# DATASET RECORDS

»»

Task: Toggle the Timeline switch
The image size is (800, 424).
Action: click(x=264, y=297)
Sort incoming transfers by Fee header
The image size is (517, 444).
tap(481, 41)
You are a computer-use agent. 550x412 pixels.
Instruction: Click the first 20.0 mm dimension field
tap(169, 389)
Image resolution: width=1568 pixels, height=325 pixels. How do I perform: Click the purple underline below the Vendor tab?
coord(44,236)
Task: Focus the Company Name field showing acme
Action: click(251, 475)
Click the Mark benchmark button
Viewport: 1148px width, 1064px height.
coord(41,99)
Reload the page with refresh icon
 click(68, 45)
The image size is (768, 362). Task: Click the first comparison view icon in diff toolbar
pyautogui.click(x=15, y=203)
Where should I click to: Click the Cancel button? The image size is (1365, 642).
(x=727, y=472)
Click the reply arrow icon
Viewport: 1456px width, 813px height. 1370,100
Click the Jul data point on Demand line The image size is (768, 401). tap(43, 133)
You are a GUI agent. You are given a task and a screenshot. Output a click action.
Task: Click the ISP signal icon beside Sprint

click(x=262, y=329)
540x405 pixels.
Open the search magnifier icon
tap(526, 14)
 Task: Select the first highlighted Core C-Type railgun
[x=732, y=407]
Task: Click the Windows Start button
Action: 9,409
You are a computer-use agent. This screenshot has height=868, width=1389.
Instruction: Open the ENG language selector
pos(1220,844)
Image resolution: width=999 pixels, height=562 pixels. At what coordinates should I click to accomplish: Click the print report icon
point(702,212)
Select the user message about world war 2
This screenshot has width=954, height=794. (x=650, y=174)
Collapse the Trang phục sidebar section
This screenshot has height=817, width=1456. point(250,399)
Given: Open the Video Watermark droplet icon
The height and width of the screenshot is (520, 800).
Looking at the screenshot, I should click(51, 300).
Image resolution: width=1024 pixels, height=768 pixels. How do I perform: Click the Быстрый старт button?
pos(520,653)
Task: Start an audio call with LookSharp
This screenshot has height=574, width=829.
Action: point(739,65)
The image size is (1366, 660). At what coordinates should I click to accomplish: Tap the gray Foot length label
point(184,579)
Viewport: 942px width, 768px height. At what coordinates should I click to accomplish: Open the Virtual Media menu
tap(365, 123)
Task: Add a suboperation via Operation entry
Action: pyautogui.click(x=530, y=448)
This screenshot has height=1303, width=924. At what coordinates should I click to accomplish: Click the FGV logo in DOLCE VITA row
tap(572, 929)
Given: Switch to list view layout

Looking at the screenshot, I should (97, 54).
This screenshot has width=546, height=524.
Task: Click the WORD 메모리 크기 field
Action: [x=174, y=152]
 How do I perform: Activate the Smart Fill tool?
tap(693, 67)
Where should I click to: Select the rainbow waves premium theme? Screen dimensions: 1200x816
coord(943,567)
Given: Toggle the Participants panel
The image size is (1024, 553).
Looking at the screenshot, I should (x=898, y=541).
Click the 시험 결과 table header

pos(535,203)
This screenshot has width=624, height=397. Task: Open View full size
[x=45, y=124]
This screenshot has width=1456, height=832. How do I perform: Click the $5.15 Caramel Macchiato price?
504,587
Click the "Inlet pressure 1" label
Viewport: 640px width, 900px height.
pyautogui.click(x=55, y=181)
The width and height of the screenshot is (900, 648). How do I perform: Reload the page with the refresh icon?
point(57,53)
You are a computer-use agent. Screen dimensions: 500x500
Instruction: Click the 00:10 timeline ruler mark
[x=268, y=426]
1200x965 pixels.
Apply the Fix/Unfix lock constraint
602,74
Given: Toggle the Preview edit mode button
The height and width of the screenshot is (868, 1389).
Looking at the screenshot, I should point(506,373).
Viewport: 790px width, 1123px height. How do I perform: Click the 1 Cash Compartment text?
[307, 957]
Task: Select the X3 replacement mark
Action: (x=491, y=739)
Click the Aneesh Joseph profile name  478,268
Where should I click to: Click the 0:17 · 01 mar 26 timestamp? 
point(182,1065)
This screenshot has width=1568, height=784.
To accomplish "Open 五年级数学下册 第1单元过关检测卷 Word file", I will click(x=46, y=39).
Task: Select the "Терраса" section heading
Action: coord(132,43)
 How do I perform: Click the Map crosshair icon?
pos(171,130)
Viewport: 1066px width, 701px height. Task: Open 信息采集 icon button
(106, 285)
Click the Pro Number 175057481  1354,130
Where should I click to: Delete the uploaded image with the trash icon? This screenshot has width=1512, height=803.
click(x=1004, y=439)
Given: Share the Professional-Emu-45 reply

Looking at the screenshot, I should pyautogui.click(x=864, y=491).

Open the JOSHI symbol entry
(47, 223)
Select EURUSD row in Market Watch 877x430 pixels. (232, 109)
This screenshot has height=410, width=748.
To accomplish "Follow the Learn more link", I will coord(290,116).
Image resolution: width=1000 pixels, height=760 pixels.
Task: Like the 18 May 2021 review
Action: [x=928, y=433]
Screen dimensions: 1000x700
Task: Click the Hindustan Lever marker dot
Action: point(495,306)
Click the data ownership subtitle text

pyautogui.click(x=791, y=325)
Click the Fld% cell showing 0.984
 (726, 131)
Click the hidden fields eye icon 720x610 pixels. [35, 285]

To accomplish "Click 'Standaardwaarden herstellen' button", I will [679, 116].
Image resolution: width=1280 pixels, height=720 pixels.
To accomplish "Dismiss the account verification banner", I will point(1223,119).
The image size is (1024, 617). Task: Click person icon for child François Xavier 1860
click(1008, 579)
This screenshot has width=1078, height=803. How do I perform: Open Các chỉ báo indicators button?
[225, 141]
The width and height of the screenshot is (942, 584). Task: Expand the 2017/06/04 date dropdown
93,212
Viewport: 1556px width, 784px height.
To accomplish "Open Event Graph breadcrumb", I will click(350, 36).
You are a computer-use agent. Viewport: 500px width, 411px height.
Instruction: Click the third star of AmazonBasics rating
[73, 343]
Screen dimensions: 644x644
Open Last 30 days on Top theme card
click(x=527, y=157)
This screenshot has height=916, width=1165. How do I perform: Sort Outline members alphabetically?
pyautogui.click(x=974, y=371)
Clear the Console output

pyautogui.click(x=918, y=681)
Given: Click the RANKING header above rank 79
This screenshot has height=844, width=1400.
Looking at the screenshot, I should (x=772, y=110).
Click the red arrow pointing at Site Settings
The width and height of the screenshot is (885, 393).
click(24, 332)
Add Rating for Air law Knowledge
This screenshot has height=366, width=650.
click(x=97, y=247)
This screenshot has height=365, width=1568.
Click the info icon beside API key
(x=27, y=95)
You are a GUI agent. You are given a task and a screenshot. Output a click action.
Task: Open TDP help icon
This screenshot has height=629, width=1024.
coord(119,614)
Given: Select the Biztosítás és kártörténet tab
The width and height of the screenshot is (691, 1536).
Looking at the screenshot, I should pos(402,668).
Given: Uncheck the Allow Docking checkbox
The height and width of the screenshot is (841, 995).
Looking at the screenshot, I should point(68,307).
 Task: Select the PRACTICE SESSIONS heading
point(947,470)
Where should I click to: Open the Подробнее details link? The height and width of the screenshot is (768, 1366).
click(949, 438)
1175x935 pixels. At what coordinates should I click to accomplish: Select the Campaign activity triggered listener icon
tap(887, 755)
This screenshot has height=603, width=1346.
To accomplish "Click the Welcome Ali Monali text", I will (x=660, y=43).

««

# ACTIVITY
Using the listing above, reproduce each line without omission.

# RESULT OF THIS TASK
Task: Toggle the Timeline switch
The image size is (800, 424).
Action: click(x=264, y=297)
Sort incoming transfers by Fee header
The image size is (517, 444).
tap(481, 41)
You are a computer-use agent. 550x412 pixels.
Instruction: Click the first 20.0 mm dimension field
tap(169, 389)
Image resolution: width=1568 pixels, height=325 pixels. How do I perform: Click the purple underline below the Vendor tab?
coord(44,236)
Task: Focus the Company Name field showing acme
Action: click(251, 475)
Click the Mark benchmark button
Viewport: 1148px width, 1064px height.
coord(41,99)
Reload the page with refresh icon
 click(68, 45)
The image size is (768, 362). Task: Click the first comparison view icon in diff toolbar
pyautogui.click(x=15, y=203)
Where should I click to: Click the Cancel button? The image size is (1365, 642).
(x=727, y=472)
Click the reply arrow icon
Viewport: 1456px width, 813px height. 1370,100
Click the Jul data point on Demand line The image size is (768, 401). tap(43, 133)
You are a GUI agent. You are given a task and a screenshot. Output a click action.
Task: Click the ISP signal icon beside Sprint

click(x=262, y=329)
540x405 pixels.
Open the search magnifier icon
tap(526, 14)
 Task: Select the first highlighted Core C-Type railgun
[x=732, y=407]
Task: Click the Windows Start button
Action: 9,409
You are a computer-use agent. This screenshot has height=868, width=1389.
Instruction: Open the ENG language selector
pos(1220,844)
Image resolution: width=999 pixels, height=562 pixels. At what coordinates should I click to accomplish: Click the print report icon
point(702,212)
Select the user message about world war 2
This screenshot has width=954, height=794. (x=650, y=174)
Collapse the Trang phục sidebar section
This screenshot has height=817, width=1456. point(250,399)
Given: Open the Video Watermark droplet icon
The height and width of the screenshot is (520, 800).
Looking at the screenshot, I should click(51, 300).
Image resolution: width=1024 pixels, height=768 pixels. How do I perform: Click the Быстрый старт button?
pos(520,653)
Task: Start an audio call with LookSharp
This screenshot has height=574, width=829.
Action: point(739,65)
The image size is (1366, 660). At what coordinates should I click to accomplish: Tap the gray Foot length label
point(184,579)
Viewport: 942px width, 768px height. At what coordinates should I click to accomplish: Open the Virtual Media menu
tap(365, 123)
Task: Add a suboperation via Operation entry
Action: pyautogui.click(x=530, y=448)
This screenshot has height=1303, width=924. At what coordinates should I click to accomplish: Click the FGV logo in DOLCE VITA row
tap(572, 929)
Given: Switch to list view layout

Looking at the screenshot, I should (97, 54).
This screenshot has width=546, height=524.
Task: Click the WORD 메모리 크기 field
Action: [x=174, y=152]
 How do I perform: Activate the Smart Fill tool?
tap(693, 67)
Where should I click to: Select the rainbow waves premium theme? Screen dimensions: 1200x816
coord(943,567)
Given: Toggle the Participants panel
The image size is (1024, 553).
Looking at the screenshot, I should (x=898, y=541).
Click the 시험 결과 table header

pos(535,203)
This screenshot has width=624, height=397. Task: Open View full size
[x=45, y=124]
This screenshot has width=1456, height=832. How do I perform: Click the $5.15 Caramel Macchiato price?
504,587
Click the "Inlet pressure 1" label
Viewport: 640px width, 900px height.
pyautogui.click(x=55, y=181)
The width and height of the screenshot is (900, 648). How do I perform: Reload the page with the refresh icon?
point(57,53)
You are a computer-use agent. Screen dimensions: 500x500
Instruction: Click the 00:10 timeline ruler mark
[x=268, y=426]
1200x965 pixels.
Apply the Fix/Unfix lock constraint
602,74
Given: Toggle the Preview edit mode button
The height and width of the screenshot is (868, 1389).
Looking at the screenshot, I should point(506,373).
Viewport: 790px width, 1123px height. How do I perform: Click the 1 Cash Compartment text?
[307, 957]
Task: Select the X3 replacement mark
Action: (x=491, y=739)
Click the Aneesh Joseph profile name  478,268
Where should I click to: Click the 0:17 · 01 mar 26 timestamp? 
point(182,1065)
This screenshot has width=1568, height=784.
To accomplish "Open 五年级数学下册 第1单元过关检测卷 Word file", I will click(x=46, y=39).
Task: Select the "Терраса" section heading
Action: coord(132,43)
 How do I perform: Click the Map crosshair icon?
pos(171,130)
Viewport: 1066px width, 701px height. Task: Open 信息采集 icon button
(106, 285)
Click the Pro Number 175057481  1354,130
Where should I click to: Delete the uploaded image with the trash icon? This screenshot has width=1512, height=803.
click(x=1004, y=439)
Given: Share the Professional-Emu-45 reply

Looking at the screenshot, I should pyautogui.click(x=864, y=491).

Open the JOSHI symbol entry
(47, 223)
Select EURUSD row in Market Watch 877x430 pixels. (232, 109)
This screenshot has height=410, width=748.
To accomplish "Follow the Learn more link", I will coord(290,116).
Image resolution: width=1000 pixels, height=760 pixels.
Task: Like the 18 May 2021 review
Action: [x=928, y=433]
Screen dimensions: 1000x700
Task: Click the Hindustan Lever marker dot
Action: point(495,306)
Click the data ownership subtitle text

pyautogui.click(x=791, y=325)
Click the Fld% cell showing 0.984
 (726, 131)
Click the hidden fields eye icon 720x610 pixels. [35, 285]

To accomplish "Click 'Standaardwaarden herstellen' button", I will [679, 116].
Image resolution: width=1280 pixels, height=720 pixels.
To accomplish "Dismiss the account verification banner", I will point(1223,119).
The image size is (1024, 617). Task: Click person icon for child François Xavier 1860
click(1008, 579)
This screenshot has width=1078, height=803. How do I perform: Open Các chỉ báo indicators button?
[225, 141]
The width and height of the screenshot is (942, 584). Task: Expand the 2017/06/04 date dropdown
93,212
Viewport: 1556px width, 784px height.
To accomplish "Open Event Graph breadcrumb", I will click(350, 36).
You are a computer-use agent. Viewport: 500px width, 411px height.
Instruction: Click the third star of AmazonBasics rating
[73, 343]
Screen dimensions: 644x644
Open Last 30 days on Top theme card
click(x=527, y=157)
This screenshot has height=916, width=1165. How do I perform: Sort Outline members alphabetically?
pyautogui.click(x=974, y=371)
Clear the Console output

pyautogui.click(x=918, y=681)
Given: Click the RANKING header above rank 79
This screenshot has height=844, width=1400.
Looking at the screenshot, I should (x=772, y=110).
Click the red arrow pointing at Site Settings
The width and height of the screenshot is (885, 393).
click(24, 332)
Add Rating for Air law Knowledge
This screenshot has height=366, width=650.
click(x=97, y=247)
This screenshot has height=365, width=1568.
Click the info icon beside API key
(x=27, y=95)
You are a GUI agent. You are given a task and a screenshot. Output a click action.
Task: Open TDP help icon
This screenshot has height=629, width=1024.
coord(119,614)
Given: Select the Biztosítás és kártörténet tab
The width and height of the screenshot is (691, 1536).
Looking at the screenshot, I should pos(402,668).
Given: Uncheck the Allow Docking checkbox
The height and width of the screenshot is (841, 995).
Looking at the screenshot, I should point(68,307).
 Task: Select the PRACTICE SESSIONS heading
point(947,470)
Where should I click to: Open the Подробнее details link? The height and width of the screenshot is (768, 1366).
click(949, 438)
1175x935 pixels. At what coordinates should I click to accomplish: Select the Campaign activity triggered listener icon
tap(887, 755)
This screenshot has height=603, width=1346.
To accomplish "Click the Welcome Ali Monali text", I will (x=660, y=43).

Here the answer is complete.